The area that is now Saint Paul was inhabited by Native Americans for at least two thousand years before Europeans came. Burial mounds from their culture in the area suggest this to be true. The Hopewell tribe was the first known one to live there, but others that are not known may have come before. The Mdewakanton Dakota tribe lived there from the early 1600s until 1837, and they were a branch of the Sioux tribe.
The Mdewakanton Datokas moved to St Paul after fleeing the Ojibwe tribe who pushed them from their ancestral home at Mille Lacs Lake. The name they gave the St Paul area, Immizaskadan means “little white rock,” because the area had exposed sandstone cliffs. Another tribe who lived there, the Menominee, called it Saenepan-Menikan, which means “ribbon, silk, or satin village.” This suggests that the St Paul area was an important location for trading among the Native Americans of the region, especially after the introduction of European products.
After the Louisiana Purchase in 1803, an officer with the US Army named Zebulon Pike negotiated with the local Dakota tribes to purchase around 100,000 acres of land in the Saint Paul region from them. This trade was done in 1805. In 1837, the US government negotiated a treaty with the Sioux that gave all of their land east of the Mississippi to the government. A local group of Kaposia Natives moved across the river to its southern banks and conducted business with French-Canadian traders.
The US government built a fort in the area, and many traders, missionaries, and explorers who came to Saint Paul used the fort for protection. In fact, many of the first settlers of what would become Saint Paul were French-Canadian fur traders. Later, as trade in whiskey became a thriving business in the area, the fort stopped allowing non-military personnel to stay there, or on any lands controlled by the fort. To irritate the military officers at the fort, a French-Canadian settler named Pierre Parrant opened a fort just over the border of fort lands and called it the Pig’s Eye. The original name of Pig’s Eye for Saint Paul came from this tavern’s name.
After the settlement grew with the whiskey trade and the establishment of the Saint Paul church, a teacher from New York named Harriet Bishop came there and opened the first school in the city. At the time, Minnesota wasn’t even a territory of the United States, much less a state. Its territory status was formalized in 1849, eight years after the establishment of the church, and two years after the establishment of the school. At the formalization of the territory, Saint Paul was named its capital. In 1857, the legislature of the territory voted to move the capital to Saint Peter. However, a legislator named Joe Rolette, who did not want the capital to move, stole the text of the approved bill and went into hiding with it. Since the physical text could not be found, the move could not take place. When Minnesota became a state in 1858, Saint Paul was still the capital and is still the capital today.
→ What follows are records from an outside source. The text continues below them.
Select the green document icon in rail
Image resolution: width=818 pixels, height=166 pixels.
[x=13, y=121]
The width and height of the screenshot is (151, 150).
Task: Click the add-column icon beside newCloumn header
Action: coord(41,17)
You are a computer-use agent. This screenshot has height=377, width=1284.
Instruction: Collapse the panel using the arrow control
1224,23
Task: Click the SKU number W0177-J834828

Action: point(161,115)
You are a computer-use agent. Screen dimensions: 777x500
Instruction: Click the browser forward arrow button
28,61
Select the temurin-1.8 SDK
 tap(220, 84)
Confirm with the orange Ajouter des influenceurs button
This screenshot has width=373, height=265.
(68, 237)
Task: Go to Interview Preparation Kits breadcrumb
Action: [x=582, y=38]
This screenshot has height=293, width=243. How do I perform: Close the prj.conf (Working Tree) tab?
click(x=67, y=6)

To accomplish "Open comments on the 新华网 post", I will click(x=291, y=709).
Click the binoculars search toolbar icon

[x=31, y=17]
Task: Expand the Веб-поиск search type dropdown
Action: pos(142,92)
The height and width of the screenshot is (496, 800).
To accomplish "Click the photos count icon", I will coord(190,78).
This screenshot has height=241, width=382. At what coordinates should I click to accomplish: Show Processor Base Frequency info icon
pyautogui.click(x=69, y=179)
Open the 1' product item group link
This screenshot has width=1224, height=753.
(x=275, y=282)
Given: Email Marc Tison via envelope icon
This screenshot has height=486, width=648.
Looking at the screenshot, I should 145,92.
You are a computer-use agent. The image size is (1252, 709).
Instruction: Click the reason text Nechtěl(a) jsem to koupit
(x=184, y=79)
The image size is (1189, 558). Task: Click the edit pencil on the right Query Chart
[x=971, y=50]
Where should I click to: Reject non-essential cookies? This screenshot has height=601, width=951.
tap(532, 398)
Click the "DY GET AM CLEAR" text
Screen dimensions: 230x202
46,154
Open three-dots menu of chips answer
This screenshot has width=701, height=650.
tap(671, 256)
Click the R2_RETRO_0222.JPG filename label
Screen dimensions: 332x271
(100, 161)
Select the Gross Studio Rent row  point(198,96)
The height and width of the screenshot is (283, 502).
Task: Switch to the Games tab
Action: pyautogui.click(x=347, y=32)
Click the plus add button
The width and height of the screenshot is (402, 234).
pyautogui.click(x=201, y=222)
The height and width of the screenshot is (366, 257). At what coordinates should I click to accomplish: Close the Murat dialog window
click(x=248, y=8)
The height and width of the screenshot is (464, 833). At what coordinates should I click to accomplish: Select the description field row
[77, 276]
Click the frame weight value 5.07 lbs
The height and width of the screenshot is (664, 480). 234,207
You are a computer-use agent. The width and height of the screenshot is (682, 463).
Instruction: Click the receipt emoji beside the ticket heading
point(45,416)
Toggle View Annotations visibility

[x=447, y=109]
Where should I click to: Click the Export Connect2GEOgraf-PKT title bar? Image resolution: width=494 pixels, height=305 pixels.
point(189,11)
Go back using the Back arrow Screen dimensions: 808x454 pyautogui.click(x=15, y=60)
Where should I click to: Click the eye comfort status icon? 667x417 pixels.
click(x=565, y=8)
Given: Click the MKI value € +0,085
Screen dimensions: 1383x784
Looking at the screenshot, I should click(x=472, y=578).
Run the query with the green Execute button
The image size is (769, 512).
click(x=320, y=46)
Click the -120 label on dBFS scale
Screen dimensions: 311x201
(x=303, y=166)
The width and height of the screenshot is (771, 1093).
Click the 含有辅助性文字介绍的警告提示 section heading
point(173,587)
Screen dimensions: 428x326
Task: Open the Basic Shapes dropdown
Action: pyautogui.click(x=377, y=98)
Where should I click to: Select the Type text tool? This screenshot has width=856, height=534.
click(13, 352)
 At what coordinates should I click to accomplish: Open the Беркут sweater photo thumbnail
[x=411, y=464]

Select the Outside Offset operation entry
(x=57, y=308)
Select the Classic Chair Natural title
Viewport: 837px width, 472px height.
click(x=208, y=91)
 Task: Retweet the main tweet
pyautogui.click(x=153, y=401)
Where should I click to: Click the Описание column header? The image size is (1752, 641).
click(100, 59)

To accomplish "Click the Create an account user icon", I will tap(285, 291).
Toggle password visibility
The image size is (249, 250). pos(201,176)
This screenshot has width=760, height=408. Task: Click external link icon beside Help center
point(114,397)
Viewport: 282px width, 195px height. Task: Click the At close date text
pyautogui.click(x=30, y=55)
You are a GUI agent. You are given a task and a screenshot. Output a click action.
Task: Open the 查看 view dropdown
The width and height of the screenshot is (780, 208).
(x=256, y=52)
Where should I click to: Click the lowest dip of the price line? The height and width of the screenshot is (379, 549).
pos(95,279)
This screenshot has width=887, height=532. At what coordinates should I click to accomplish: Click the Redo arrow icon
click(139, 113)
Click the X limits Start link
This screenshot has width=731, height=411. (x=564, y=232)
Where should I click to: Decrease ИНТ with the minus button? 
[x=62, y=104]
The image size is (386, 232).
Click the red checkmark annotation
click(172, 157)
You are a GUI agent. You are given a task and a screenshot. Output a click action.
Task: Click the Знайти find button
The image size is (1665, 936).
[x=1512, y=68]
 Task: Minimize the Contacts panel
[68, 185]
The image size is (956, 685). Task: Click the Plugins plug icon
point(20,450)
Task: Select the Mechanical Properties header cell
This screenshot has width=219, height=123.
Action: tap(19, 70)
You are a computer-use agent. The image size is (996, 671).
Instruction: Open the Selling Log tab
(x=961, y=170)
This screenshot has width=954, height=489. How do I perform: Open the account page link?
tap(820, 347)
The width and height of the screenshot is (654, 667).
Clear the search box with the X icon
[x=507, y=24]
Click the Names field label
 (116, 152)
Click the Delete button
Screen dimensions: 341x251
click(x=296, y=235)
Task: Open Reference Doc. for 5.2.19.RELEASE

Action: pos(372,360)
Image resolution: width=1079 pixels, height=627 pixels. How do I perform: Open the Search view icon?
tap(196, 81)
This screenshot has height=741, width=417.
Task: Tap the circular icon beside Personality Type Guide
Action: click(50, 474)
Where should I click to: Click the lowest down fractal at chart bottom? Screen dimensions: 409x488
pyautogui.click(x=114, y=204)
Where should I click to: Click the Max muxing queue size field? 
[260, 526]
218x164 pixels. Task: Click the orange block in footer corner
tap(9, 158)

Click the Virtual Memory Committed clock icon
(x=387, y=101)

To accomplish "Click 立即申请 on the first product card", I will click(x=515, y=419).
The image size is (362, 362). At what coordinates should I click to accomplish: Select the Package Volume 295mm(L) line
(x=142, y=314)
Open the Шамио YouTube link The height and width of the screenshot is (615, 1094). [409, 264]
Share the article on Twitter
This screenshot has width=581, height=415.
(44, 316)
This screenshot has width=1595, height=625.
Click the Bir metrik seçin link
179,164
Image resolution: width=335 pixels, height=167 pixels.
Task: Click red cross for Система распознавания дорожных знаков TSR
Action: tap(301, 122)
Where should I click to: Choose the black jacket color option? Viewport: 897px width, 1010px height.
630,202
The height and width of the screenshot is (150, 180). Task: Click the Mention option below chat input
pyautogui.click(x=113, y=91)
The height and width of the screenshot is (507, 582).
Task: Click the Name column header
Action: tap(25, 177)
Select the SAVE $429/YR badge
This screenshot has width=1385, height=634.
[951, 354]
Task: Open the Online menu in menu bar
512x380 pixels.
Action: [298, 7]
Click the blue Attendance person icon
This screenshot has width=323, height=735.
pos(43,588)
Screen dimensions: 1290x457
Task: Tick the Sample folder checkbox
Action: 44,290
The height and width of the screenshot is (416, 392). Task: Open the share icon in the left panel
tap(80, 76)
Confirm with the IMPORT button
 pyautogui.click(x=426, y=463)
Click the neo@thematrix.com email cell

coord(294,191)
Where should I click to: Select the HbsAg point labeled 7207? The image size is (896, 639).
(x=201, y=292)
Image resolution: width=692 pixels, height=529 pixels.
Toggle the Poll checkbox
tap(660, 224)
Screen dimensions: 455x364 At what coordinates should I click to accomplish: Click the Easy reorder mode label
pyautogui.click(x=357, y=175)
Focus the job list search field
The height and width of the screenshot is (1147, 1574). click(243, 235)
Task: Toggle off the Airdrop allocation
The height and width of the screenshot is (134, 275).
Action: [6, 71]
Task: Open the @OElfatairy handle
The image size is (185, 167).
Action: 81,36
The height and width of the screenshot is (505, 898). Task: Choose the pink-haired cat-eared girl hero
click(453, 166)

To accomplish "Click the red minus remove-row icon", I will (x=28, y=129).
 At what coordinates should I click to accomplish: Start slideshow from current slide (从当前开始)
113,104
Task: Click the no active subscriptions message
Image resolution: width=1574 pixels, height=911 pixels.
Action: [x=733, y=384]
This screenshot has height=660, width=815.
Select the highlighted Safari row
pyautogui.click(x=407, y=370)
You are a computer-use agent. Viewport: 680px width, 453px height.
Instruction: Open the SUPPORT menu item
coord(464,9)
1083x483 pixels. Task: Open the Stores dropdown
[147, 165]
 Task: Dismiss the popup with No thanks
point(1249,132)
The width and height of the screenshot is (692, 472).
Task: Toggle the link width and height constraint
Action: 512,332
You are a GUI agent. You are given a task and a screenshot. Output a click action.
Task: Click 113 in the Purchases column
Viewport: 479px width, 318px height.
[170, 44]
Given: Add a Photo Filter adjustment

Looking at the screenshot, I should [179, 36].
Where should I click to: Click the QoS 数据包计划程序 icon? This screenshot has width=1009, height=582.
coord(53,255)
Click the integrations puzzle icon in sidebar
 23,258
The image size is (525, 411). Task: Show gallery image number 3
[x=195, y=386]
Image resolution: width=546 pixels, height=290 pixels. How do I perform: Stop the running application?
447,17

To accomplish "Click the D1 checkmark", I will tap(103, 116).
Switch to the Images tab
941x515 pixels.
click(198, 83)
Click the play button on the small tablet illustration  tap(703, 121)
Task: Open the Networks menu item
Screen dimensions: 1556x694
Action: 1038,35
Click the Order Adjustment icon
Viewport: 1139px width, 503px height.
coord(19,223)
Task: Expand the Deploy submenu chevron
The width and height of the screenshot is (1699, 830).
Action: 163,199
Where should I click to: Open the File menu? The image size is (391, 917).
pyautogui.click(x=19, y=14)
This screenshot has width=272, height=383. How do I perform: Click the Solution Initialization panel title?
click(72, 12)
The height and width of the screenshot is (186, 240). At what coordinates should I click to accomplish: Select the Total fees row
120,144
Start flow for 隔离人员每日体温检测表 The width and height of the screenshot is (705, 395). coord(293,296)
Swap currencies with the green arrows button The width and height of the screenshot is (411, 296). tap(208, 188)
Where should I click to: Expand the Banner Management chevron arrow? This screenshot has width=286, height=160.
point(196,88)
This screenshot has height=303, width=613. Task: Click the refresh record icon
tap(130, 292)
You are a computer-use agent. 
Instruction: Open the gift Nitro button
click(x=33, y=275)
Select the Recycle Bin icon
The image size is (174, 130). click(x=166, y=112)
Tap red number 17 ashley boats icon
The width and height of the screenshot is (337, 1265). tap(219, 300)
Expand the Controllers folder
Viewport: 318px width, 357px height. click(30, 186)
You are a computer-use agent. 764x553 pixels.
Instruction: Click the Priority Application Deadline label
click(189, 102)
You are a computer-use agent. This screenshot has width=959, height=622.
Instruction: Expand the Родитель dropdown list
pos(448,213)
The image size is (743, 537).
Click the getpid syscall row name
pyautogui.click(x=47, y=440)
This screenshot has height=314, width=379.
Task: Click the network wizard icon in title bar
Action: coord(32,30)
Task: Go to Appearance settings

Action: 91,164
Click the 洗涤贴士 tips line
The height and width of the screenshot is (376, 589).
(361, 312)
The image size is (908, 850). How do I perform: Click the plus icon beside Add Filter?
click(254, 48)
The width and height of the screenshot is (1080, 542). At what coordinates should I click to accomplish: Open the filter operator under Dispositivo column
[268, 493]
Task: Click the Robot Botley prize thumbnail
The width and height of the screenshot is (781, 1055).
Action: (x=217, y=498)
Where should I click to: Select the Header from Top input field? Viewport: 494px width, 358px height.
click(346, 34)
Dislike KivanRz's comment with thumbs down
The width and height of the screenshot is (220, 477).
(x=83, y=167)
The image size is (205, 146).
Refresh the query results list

The year Minnesota became a state, there were one thousand-plus steamboats working in Saint Paul. The city was a hub for travelers to the Minnesota frontier and to Dakota Territory. It was also the last place that boats coming upriver could unload their cargo, thanks to the stone bluffs in the northern Mississippi River Valley. Saint Paul was called The Last City of the East during this time. The railroad came shortly after statehood, making Saint Paul an even bigger and more important industrial city.
After the Civil War, there was a building boom in Saint Paul. Over the next century, skyscrapers, roads, highways, an interstate highway, and untold numbers of increasingly modern houses were built there. Downtown Saint Paul became an economically thriving area. In fact, when the interstate was built, Saint Paul already had a fully developed downtown and residential landscape, which made the project a challenging but successful one.
With a huge airport shared with Minneapolis, St Paul is still an important transportation hub for the region. To think it all started with a tavern called Pig’s Eye is pretty amazing. St Paul is a remarkable city.